Nineteenth Sunday in Ordinary Time ~ A
August 7, 2011
1 Kings 19:9a, 11-13a ~ Psalm 85 ~ Romans 9:1-5 ~ Matthew 14:22-33
Sabbath
Reflections through the
week...
Where is your story in the
Sacred Story today?
How would you define faith?
What article of your faith
do you find hardest to put
into practice?
Devise a plan to strengthen
the practice of one belief
that you hold
The Pew Research Center's
is worth reading.
Faith: Profession vs Practice
There are probably as many interpretations of the word faith as there are people on the planet. Some may consider it a synonym for trust or confidence. We all make a profession of faith at our Sunday liturgy, but I would suggest that most people in the pew have only a vague idea of what some of those articles of faith mean. I also doubt that saying “I” believe instead of “we” believe will do anything to change that. Peter says he believes, but his actions show that he can’t follow through. Jesus points out his lack of faith, his inability to put his profession into practice.

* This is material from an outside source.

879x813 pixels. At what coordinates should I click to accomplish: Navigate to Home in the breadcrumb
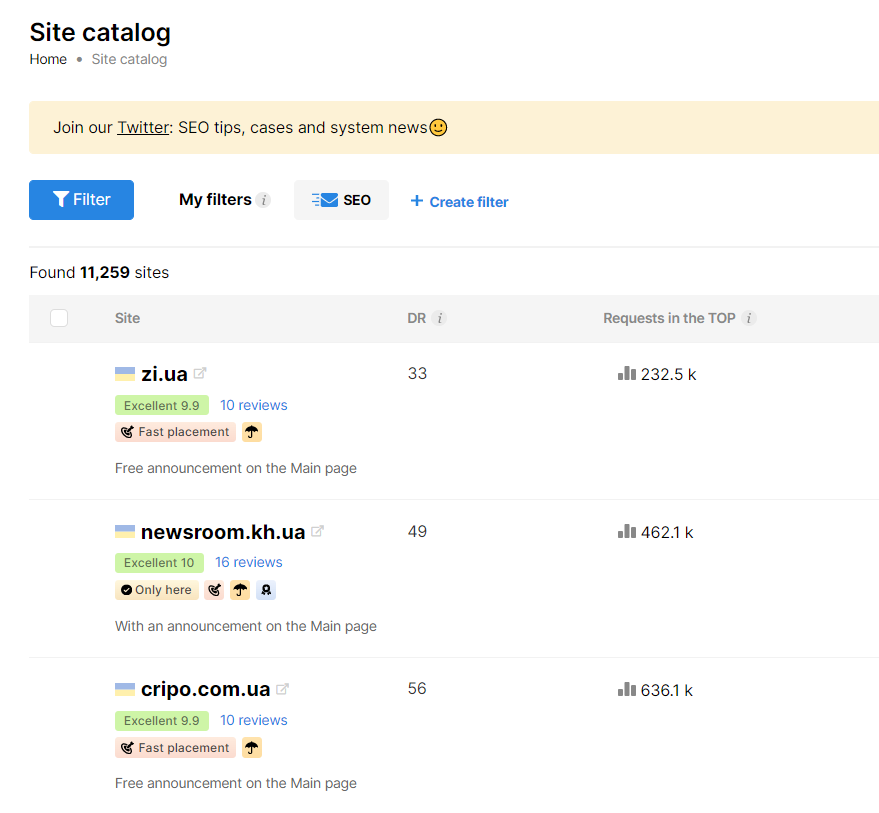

When I was in my first year of theology, the professor of our “Basics of Christian Belief” course asked us to write a paper on the possible meanings of the word “faith.” Having just come off twenty-four years of teaching high school composition, including creative writing, I took a page out of my own lesson plans and wrote a dialog between a searcher (me) and a number of people to whom I asked the question, “What is the meaning of the word faith in your life?” I chose several friends of mine for the project, including both devout and former Catholics, an agnostic, an atheist, a Jew, a gay man, and a fairly conservative non-Catholic Christian.
The results floored me, but not Fr. Marty Smith, the theology professor. There was “method in his madness in making this assignment to first year theologians! He was not surprised that the ones who came closest to what might be considered a mature perception of faith were not the devout Catholic or even the conservative Christian. Their definition of faith revolved around the concept of trust in God’s presence in their lives. Even when I pursued examples from their lived experience, their further explanations were all about what God was doing or had done, or would do for them, rather than what was expected of them as witness to their faith
In fact, the atheist and the agnostic (the latter a former Catholic) came fairly close to the meaning of faith being “belief put fearlessly into practice,” clearly stating that how they lived their lives was the measure of whatever their belief might be. My gay friend, was somewhere in the middle, saying that trust in God’s love for him allowed him to live more selflessly. The most convoluted explanation of faith came from the former Catholic, whose explanation was so all over the place that he finally admitted he had no idea of what faith really meant! My paper concluded that faith, although a clearly private matter in the context of my mini-survey, was more profession than practice for those who considered themselves “faithful.”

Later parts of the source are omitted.